**WHAT IS NEEDED**
Answer from the AJI guidelines below.
1. At most how many levels should a multi-level AJI have at the start?
2. What share of an AJI's overall build time does the aggregation step usually take?
3. What cannot be used on the reporting layer where the AJIs are defined?

**DOCUMENT SECTION**
____________________
Single and/or Multi-Level AJI

  • AJI's need to be built based on report requirements to cover a set of reports.
  • Start simple with a single table AJI on top of the FAT table associated with the report requirements.
  • The Optimizer will use the single level AJI to build a Multi-Level AJI associated with the same FAT table.
  • Start simple with no more than three the levels of multi-level AJI’s (lower, medium and high level).
  • The Optimizer will use the lower level AJI to build a next level AJI.
  • Define all necessary columns on the AJI's to cover the reports.
  • Avoid adding unnecessary columns to the AJI's.
  • The Optimizer doesn't join back to the tables defined on the AJI.
  • The Optimizer will only uses an AJI if it covers the query or if it can uses the AJI to join to other tables to cover the query.
  • Always define a multi-level AJI with the foreign key of the next level of the hierarchy.
  • A multi-level AJI can always go up (not down) on the hierarchy if it is defined properly.
  • The Optimizer always chooses an AJI at the same level or a lower level to cover a query.
  • Define a PPI/MPPI AJI if the Fat table is a PPI/MPPI table with the same PPI/MPPI expression.
  • A new PPI/MPPI AJI will need to be built to add new partitions to an existing PPI/MPPI AJI.
  • The Optimizer usually performs a “Product Join Enhanced by Dynamic Partition Elimination” when joining to a PPI/MPPI AJI.
  • Define the PI of an AJI based on the columns that provides the best distribution.
  • Consider a long maintenance window to build AJI’s especially with a large aggregation volume and/or a complex aggregation formula.
  • The aggregation step is usually 90% of the overall building time of an AJI.
  • The spool file of the aggregation step can use up to 5 times of the size of the Fat table. This means to build an AJI of a 2TB Fat table can use up to 10TB of spool space.

Load Process - Important Considerations

  • Teradata utilities can not be used on the reporting layer where the AJI’s are defined.
  • Consider creating three distinct load processes associated with the reporting layer:
    • Maintenance of reporting layer tables/columns not defined on the AJI’s.
____________________
**PROVIDED RECORDS**
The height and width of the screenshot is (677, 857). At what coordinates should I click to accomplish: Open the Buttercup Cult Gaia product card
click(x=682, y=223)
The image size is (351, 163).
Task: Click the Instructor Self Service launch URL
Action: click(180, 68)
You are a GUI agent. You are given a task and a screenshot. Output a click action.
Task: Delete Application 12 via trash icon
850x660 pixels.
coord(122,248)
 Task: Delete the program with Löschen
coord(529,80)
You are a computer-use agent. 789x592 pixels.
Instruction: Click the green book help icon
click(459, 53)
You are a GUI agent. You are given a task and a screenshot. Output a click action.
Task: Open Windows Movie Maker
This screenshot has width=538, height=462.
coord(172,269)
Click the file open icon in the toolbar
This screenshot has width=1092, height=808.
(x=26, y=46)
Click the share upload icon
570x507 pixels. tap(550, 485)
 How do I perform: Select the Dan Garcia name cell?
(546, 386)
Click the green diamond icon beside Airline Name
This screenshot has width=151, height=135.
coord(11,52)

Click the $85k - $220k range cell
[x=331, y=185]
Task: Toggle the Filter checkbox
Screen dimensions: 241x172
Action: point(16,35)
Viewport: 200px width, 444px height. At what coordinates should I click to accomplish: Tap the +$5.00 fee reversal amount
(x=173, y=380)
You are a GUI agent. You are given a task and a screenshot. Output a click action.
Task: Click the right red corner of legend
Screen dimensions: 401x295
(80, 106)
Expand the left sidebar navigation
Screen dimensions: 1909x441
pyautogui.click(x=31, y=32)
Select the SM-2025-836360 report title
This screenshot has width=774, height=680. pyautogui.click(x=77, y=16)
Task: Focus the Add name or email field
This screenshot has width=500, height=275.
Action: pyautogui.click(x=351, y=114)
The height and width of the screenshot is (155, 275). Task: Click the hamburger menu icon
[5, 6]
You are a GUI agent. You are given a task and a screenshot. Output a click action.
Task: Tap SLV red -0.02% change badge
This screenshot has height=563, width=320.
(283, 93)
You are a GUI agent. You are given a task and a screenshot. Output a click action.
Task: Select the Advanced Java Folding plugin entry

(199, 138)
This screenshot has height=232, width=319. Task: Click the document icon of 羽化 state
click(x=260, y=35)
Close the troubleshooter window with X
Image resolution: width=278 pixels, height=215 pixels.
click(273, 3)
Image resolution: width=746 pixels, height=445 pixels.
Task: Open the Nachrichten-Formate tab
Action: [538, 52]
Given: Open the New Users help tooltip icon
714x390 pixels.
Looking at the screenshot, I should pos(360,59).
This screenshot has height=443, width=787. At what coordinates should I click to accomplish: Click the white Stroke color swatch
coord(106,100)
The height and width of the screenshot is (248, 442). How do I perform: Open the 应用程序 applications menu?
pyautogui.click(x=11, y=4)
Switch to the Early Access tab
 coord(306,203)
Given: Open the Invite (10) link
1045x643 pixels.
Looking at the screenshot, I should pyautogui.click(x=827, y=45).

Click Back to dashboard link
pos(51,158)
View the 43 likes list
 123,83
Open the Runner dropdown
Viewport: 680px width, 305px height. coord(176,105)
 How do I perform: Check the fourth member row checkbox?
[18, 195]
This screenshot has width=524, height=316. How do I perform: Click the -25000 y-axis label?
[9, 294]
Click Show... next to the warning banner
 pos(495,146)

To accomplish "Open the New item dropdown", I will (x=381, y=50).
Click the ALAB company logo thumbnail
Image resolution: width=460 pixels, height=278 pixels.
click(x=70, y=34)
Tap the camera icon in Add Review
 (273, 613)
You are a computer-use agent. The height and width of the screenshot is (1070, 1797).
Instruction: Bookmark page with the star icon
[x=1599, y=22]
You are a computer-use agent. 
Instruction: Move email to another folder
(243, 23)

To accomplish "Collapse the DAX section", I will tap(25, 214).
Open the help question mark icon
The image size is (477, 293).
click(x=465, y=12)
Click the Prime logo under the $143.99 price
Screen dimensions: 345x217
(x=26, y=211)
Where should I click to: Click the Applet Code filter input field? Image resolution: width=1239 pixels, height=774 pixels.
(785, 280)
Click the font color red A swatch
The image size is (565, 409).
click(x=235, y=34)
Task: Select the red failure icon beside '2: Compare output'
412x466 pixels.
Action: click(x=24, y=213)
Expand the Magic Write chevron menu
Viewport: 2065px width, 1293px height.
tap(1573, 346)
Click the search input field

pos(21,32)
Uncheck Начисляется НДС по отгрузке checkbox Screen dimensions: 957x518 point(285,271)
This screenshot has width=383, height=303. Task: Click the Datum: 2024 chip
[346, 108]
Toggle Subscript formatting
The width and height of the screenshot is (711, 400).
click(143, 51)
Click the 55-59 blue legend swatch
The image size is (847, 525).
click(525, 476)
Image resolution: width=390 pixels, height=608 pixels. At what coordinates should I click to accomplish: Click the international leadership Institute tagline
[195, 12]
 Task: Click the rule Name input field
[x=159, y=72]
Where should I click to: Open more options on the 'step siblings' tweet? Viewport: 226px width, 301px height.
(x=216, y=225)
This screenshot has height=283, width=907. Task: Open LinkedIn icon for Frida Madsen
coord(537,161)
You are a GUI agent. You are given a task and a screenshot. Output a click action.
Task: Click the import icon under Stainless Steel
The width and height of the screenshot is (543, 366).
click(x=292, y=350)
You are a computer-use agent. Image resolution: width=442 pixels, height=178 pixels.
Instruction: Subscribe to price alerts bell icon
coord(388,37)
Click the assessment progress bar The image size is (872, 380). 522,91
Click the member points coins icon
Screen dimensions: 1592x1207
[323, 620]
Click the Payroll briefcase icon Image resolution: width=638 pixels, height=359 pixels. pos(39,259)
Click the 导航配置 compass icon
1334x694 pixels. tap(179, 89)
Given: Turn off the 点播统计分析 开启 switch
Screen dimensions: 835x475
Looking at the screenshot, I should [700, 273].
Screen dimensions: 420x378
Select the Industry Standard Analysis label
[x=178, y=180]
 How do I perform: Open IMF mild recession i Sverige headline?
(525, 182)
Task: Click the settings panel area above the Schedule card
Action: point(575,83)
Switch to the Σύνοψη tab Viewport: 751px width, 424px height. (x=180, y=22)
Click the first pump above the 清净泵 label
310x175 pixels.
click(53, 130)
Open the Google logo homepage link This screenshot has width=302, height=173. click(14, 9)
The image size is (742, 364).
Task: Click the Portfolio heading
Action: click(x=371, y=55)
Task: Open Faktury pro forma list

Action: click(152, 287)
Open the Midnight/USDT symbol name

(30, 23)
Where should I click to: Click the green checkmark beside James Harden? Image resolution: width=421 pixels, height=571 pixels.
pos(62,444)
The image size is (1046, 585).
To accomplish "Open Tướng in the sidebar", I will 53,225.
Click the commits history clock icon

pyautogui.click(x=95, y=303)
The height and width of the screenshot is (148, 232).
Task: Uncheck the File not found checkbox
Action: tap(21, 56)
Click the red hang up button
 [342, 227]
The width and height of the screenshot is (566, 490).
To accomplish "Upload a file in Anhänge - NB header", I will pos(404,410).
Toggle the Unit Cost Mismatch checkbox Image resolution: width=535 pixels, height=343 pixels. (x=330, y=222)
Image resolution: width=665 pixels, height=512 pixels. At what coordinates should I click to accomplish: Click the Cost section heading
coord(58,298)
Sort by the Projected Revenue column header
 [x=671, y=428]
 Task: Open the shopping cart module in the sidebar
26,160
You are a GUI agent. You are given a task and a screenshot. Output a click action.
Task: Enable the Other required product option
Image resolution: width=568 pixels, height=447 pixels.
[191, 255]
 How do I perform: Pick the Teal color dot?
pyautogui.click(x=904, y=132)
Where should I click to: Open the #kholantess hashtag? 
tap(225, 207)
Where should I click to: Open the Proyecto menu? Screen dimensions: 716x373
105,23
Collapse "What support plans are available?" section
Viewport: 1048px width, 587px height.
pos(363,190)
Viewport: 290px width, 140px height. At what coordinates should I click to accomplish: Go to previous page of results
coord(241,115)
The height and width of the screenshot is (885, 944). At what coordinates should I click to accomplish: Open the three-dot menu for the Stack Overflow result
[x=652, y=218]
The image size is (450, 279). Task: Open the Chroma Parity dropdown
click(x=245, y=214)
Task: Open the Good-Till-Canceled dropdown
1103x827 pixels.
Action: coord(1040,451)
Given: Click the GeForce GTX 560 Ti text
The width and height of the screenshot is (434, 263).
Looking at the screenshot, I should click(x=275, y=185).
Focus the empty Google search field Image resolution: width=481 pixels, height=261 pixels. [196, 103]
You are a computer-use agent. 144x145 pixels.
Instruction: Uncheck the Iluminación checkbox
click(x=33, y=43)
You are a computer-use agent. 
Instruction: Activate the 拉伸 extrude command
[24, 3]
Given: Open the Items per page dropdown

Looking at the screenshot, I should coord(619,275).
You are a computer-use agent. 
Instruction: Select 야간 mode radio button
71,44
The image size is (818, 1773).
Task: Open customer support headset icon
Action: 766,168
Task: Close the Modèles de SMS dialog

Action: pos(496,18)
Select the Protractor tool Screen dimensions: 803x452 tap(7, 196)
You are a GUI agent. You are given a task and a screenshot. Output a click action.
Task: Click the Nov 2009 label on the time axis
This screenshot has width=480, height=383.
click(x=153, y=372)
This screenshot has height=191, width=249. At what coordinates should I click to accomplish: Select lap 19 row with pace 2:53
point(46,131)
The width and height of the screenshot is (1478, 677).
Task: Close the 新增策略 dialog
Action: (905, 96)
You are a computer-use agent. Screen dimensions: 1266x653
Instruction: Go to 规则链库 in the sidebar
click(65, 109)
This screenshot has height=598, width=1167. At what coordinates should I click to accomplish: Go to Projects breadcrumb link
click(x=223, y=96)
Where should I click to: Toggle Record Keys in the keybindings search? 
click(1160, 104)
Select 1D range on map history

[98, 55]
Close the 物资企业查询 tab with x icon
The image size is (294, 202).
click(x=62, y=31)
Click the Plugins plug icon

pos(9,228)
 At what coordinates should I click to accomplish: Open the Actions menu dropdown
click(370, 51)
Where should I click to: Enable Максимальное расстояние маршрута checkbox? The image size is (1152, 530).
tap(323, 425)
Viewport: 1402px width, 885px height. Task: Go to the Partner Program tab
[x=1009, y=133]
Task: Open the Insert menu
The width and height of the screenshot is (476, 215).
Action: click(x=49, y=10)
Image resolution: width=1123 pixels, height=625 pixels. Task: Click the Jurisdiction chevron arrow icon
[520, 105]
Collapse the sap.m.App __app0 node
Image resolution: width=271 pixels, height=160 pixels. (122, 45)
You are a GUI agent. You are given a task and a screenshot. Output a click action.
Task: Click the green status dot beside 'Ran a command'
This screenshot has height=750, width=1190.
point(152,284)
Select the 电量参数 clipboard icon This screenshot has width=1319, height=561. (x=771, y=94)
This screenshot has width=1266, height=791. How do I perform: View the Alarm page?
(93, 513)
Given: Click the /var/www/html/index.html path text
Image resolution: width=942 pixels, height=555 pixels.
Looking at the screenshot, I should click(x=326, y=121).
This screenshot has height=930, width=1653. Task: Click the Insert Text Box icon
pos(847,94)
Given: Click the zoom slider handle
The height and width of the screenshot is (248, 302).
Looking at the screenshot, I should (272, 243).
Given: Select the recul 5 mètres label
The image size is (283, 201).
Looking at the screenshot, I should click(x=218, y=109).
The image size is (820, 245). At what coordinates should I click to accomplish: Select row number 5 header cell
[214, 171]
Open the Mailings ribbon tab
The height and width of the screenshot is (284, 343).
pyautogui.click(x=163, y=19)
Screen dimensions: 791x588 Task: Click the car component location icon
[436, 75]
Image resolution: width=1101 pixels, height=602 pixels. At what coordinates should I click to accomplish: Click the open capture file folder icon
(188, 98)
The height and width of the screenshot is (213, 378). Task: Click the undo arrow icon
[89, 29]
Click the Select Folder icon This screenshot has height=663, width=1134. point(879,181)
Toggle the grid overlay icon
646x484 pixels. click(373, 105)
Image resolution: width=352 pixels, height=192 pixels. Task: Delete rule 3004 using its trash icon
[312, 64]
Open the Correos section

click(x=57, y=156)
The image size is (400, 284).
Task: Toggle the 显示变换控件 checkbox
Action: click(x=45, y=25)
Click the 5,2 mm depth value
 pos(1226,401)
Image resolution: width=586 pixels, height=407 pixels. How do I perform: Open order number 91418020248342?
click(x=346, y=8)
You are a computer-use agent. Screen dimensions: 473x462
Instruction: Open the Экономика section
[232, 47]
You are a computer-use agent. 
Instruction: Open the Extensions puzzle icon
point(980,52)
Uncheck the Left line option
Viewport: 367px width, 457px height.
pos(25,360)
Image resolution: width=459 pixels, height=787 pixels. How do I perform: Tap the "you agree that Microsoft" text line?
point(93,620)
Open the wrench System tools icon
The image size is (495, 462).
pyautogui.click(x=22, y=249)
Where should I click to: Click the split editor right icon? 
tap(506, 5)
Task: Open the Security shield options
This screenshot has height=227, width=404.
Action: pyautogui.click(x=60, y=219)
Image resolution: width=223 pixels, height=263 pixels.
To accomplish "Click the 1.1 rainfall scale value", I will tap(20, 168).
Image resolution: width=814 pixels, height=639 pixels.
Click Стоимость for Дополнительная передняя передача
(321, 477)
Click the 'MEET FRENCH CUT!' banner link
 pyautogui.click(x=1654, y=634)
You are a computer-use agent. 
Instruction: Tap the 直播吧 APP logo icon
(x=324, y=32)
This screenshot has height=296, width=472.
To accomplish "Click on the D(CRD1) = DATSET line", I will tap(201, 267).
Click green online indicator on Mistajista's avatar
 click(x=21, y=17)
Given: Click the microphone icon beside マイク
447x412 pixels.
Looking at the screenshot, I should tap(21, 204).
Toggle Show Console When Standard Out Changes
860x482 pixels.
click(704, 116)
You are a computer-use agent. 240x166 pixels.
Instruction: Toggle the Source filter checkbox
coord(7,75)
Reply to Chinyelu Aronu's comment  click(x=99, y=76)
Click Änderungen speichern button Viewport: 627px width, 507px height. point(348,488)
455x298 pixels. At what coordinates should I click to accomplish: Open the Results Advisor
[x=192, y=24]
____________________
**RESPONSE TO THIS TASK**
1. Three (lower, medium and high level).
2. Usually 90%.
3. Teradata utilities.